Stockholm-based startup Epiminds has raised $6.6 million in seed funding led by Lightspeed Venture Partners, with participation from EWOR, Entourage, and several angel investors including the former CMO of Booking.com. Founded earlier this year by Elias Malm, formerly with Google, and Mo Elkhidir, an engineer who led machine learning teams at Spotify and Kry, the company is emerging from stealth with a working product and early revenue from major Nordic and US agencies.
Epiminds founders Mo Elkhidir and Elias Malm
Epiminds
The founders say their platform automates much of what marketing agencies do each day, using multi-agent artificial intelligence to analyze performance data, generate reports, and even execute campaign optimizations across Google, Meta, TikTok, and other ad networks. They describe it as an AI team for marketers. The system’s visible front end is “Lucy,” an AI marketing manager who orchestrates more than twenty specialized agents trained on live campaign data, agency playbooks, and industry benchmarks.
Clients can be onboarded in less than a minute, immediately gaining access to Lucy’s virtual staff of data analysts, creative optimizers, and media buyers. Each agent connects directly to the agency’s clients accounts, pulling and processing live performance metrics such as conversions, impressions, budgets, and audience trends. These agents analyze results and execute approved changes inside client platforms, from adjusting bids to pausing underperforming keywords.
Malm says this system reduces the manual reporting and cross-platform management that dominate agency work.

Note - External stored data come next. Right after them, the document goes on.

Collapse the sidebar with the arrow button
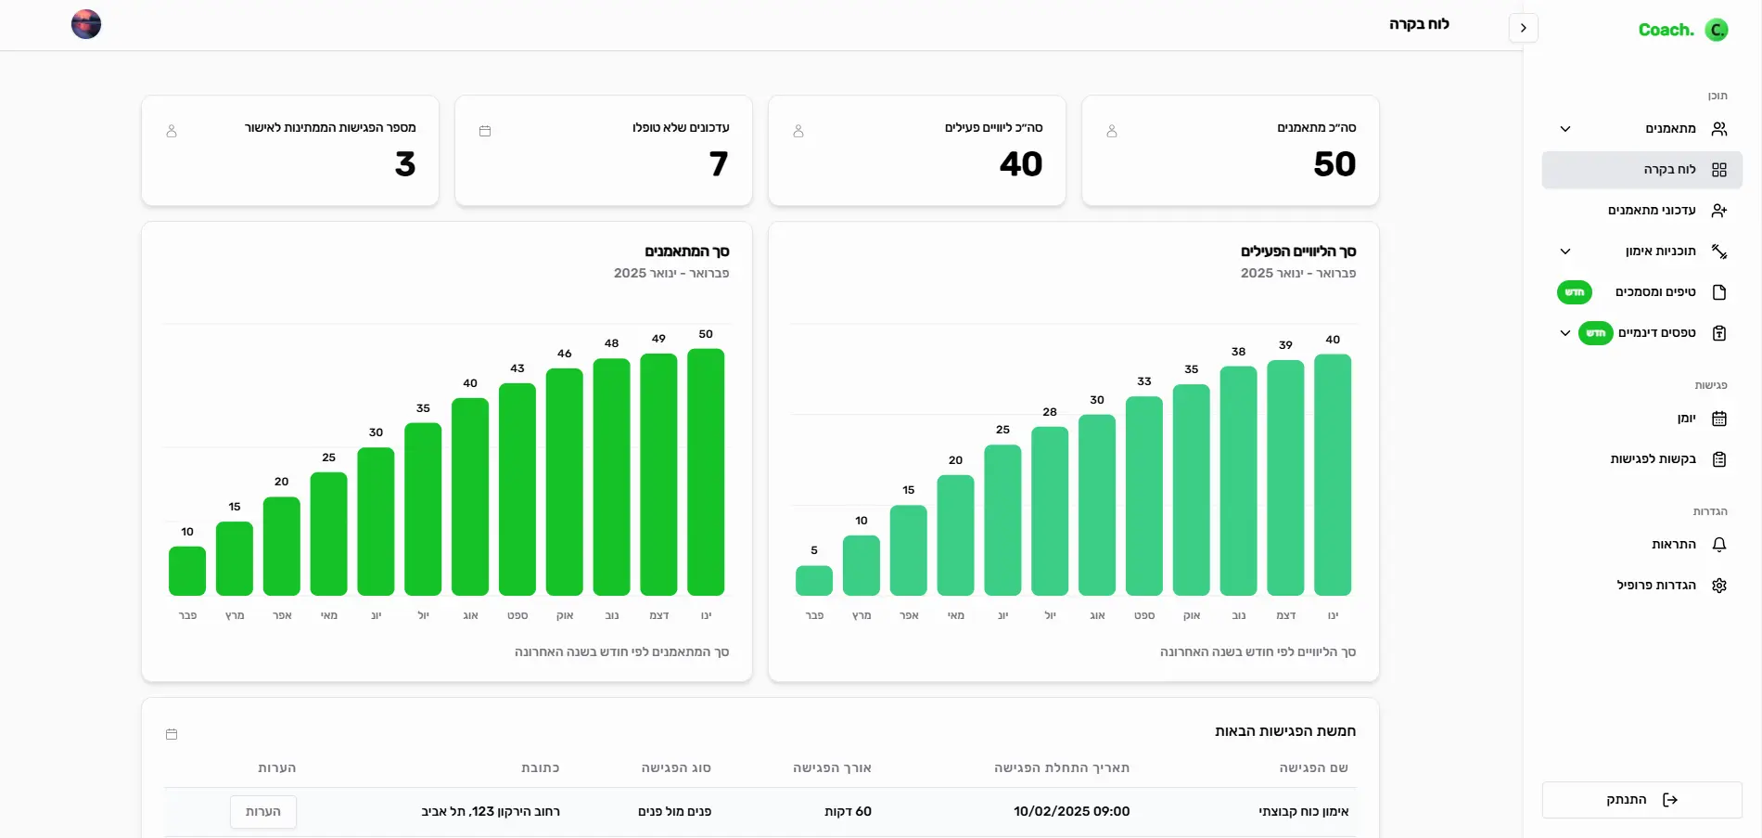Image resolution: width=1762 pixels, height=838 pixels. (x=1524, y=28)
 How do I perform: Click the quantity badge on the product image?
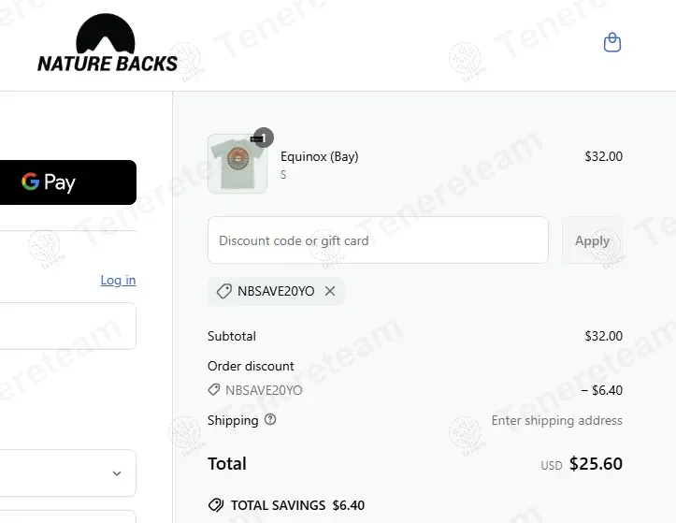264,138
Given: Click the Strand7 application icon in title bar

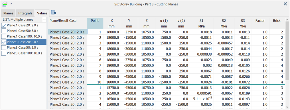Looking at the screenshot, I should click(x=5, y=4).
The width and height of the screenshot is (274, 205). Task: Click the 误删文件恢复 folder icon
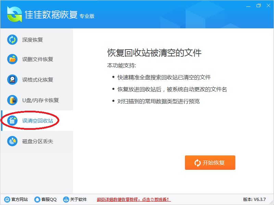12,59
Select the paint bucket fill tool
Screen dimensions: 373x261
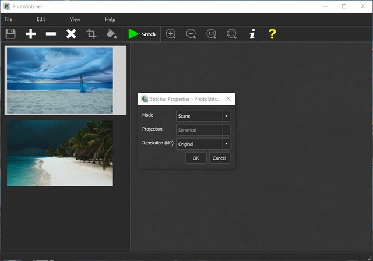click(111, 34)
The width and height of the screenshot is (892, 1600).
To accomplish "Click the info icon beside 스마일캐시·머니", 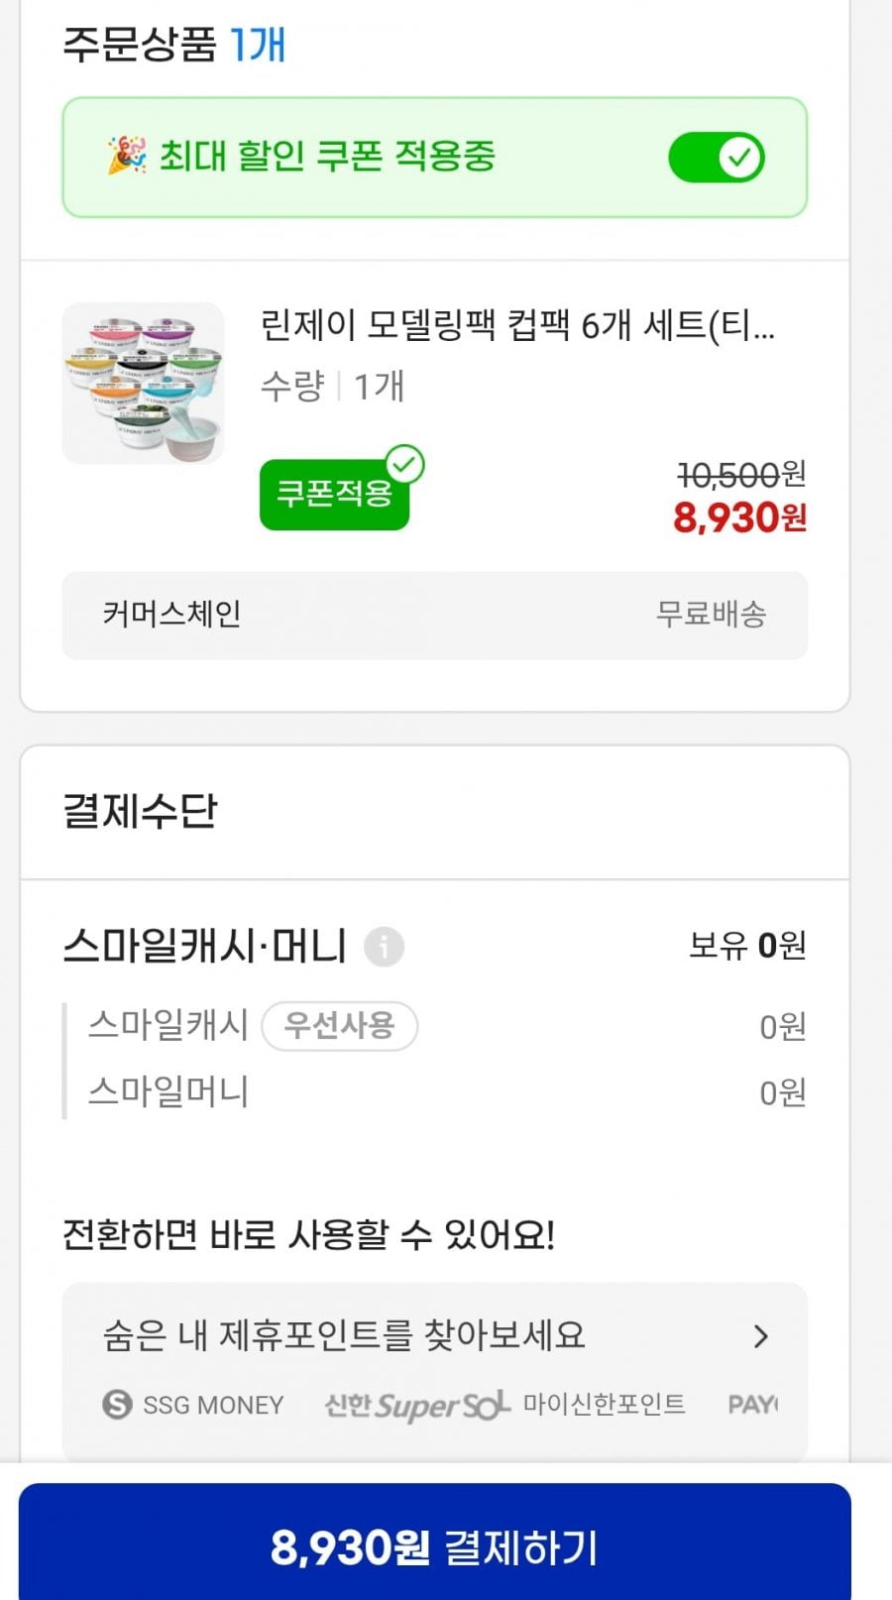I will [x=384, y=947].
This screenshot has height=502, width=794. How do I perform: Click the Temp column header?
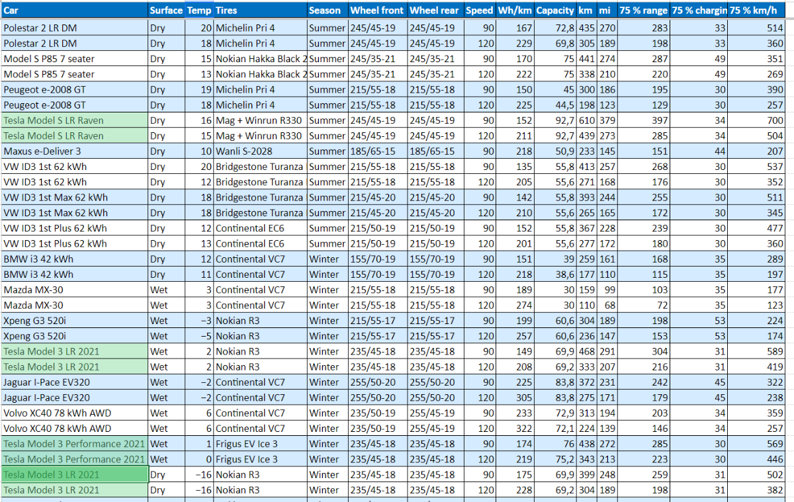tap(199, 11)
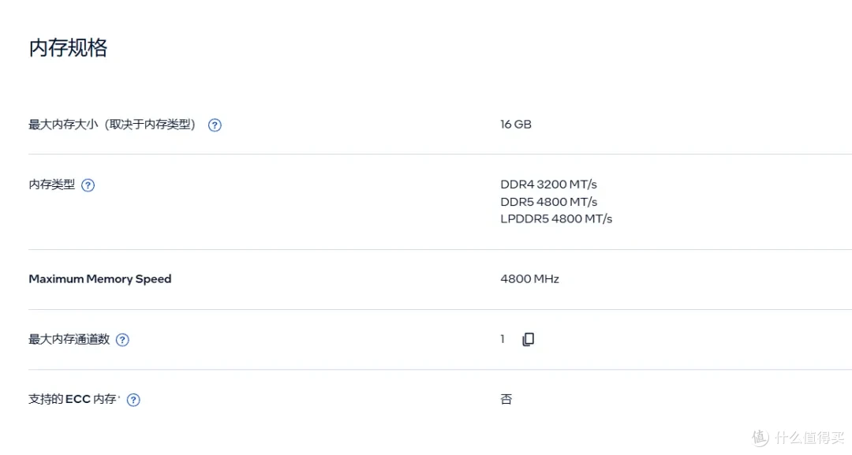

The average performance marketer juggles thousands of data points across dozens of campaigns. The firm’s multi-agent framework processes more than 60 million marketing-specific data points each day. “Humans exhibit biases when making data-driven decisions,” Malm said. “We built Epiminds to take that burden off people so they can focus on creative strategy instead of spreadsheets.”
The product is built on commercial large language models, including those from OpenAI, Anthropic, and Google, with proprietary layers that specialize them for marketing. The company’s long-term plan is to build its own LLM model specialised for marketing. Each client can embed its internal best practices, templates, and checklists into the system, training the agents to behave like in-house staff rather than generic tools.

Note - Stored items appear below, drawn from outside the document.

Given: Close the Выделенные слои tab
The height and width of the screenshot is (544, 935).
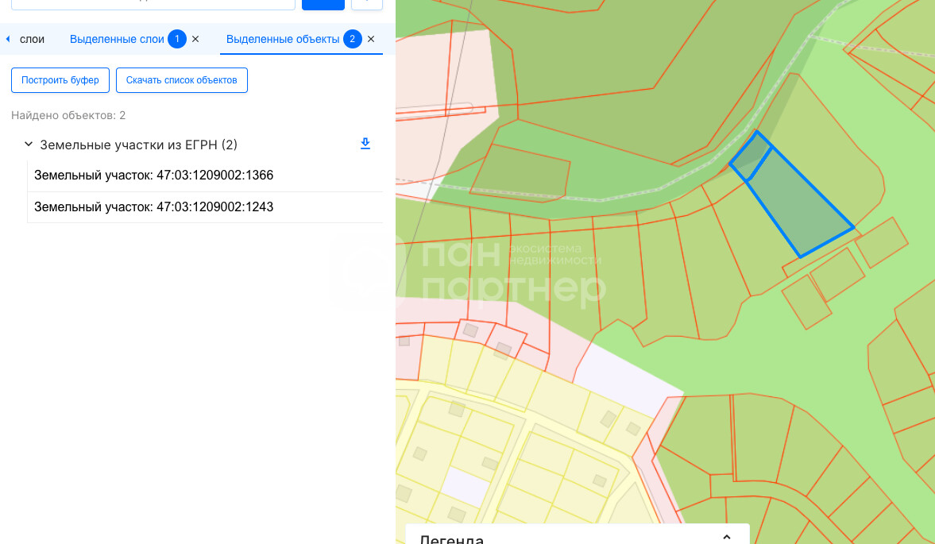Looking at the screenshot, I should coord(195,39).
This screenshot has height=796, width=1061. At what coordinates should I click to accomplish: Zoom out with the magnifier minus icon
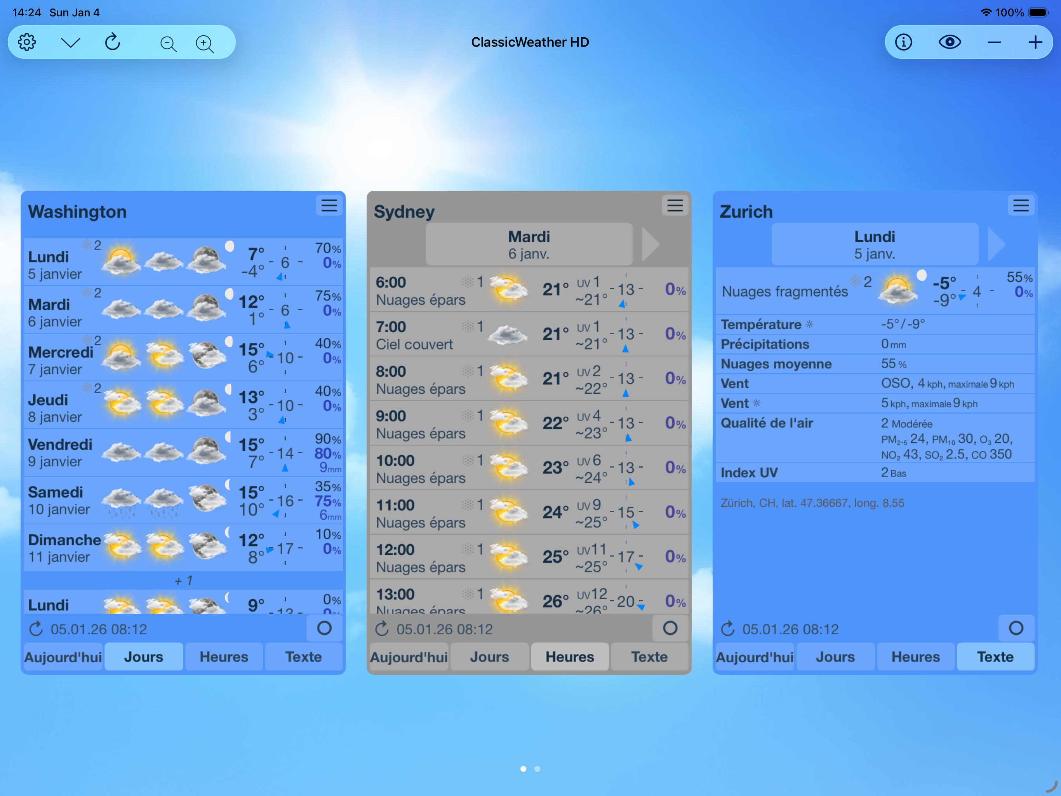(168, 44)
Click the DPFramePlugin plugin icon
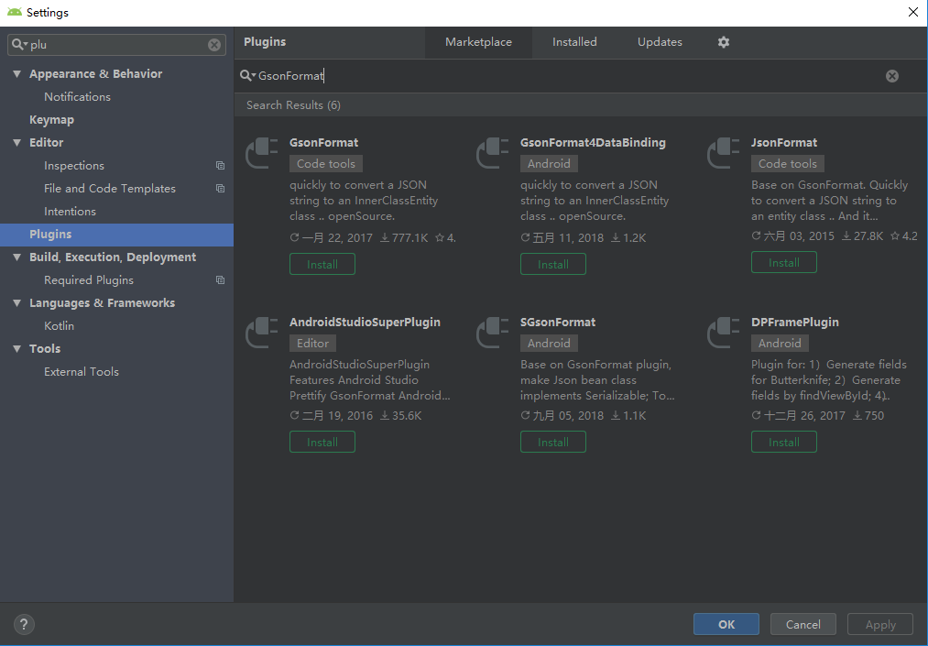This screenshot has width=928, height=646. pyautogui.click(x=724, y=333)
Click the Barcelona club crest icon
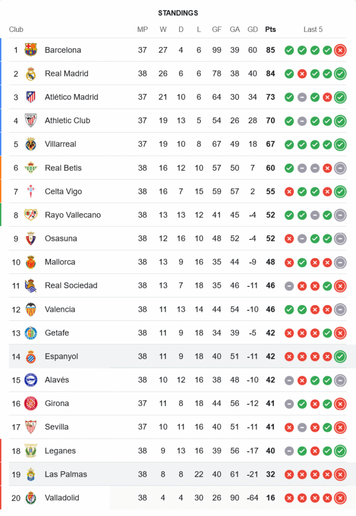Screen dimensions: 356x516 tap(31, 50)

Epiminds currently works with seventeen agencies managing over 250 brands. Most early customers are midsized agencies firms, but conversations with larger global agencies are underway. Malm says the company’s ideal customer profile is an agency with 200 to 1,000 employees—large enough to need automation, agile enough to move quick and stay ahead of the biggest change marketing has seen in a decade
”We’ve integrated Epiminds into our advertising workflows.” Said John Axelsson, Founder & CEO of Swedish Ad Agency BBO. “It has really started transforming how our specialists work by automating analysis and surfacing deep actionable insights, while we remain in control of strategic decisions. The result is faster optimization, more effective collaboration between human expertise and AI, and ultimately better outcomes for our clients.” Malm and Elkhidir’s business plan was accepted by incubator EWOR (a European Y Combinator) and developed their prototype, signed their first paying agencies, and secured funding in twelve weeks. In addition to mentorship, EWOR provides early-stage founders with up to €500,000 in capital. That combination of speed and discipline caught the attention of Lightspeed, and led the $6.6 million seed round.

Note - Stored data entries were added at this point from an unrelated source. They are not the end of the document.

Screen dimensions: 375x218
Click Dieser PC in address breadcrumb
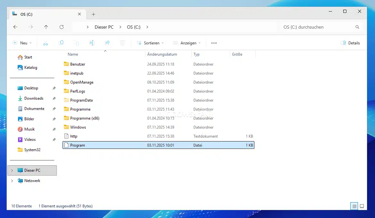(104, 27)
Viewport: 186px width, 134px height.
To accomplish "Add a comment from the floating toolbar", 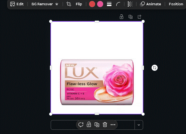I will pyautogui.click(x=81, y=125).
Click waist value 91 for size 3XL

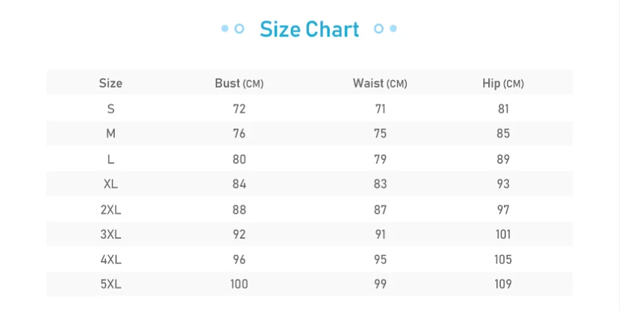point(380,234)
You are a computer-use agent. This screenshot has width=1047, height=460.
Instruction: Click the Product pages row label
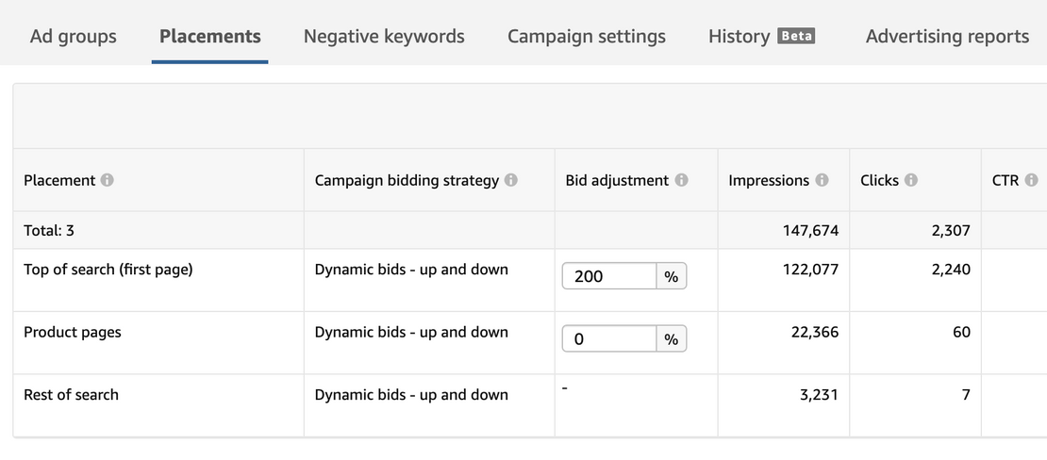tap(72, 333)
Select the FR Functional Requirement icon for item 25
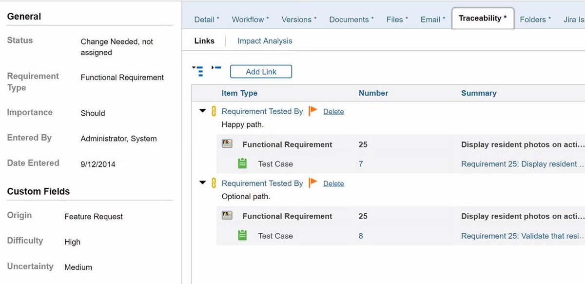This screenshot has width=585, height=284. [x=227, y=143]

Other companies are mining this fertile territory as well. Triple Whale aggregates data across ad channels and surfaces insights through dashboards and AI-driven alerts. Other firms, including Northbeam and Rockerbox, specialize in attribution modeling, while Omneky uses AI to automate creative generation and campaign optimization. Epiminds say none combines insight, orchestration, and execution through autonomous agents that collaborate across reporting, bidding, pacing, and creative tasks in real time.
Lightspeed partner Paul Murphy calls the company’s approach “a direct attack on the structural inefficiency of digital marketing.” He likens the shift to the early SaaS wave, when automation platforms replaced manual reporting and fragmented spreadsheets.
Elkhidir describes the company’s architecture as its core advantage. “Each agent knows what the others are doing,” he said. “They fetch data, analyze results, recommend changes, and execute them as a coordinated team. It’s a living system, not a dashboard.”
Malm frames it more simply: “We’re building the operating system for marketing. Lucy is just the interface, the product you see. The real value is the multi-agent network behind her that learns, adapts, and improves with every campaign.”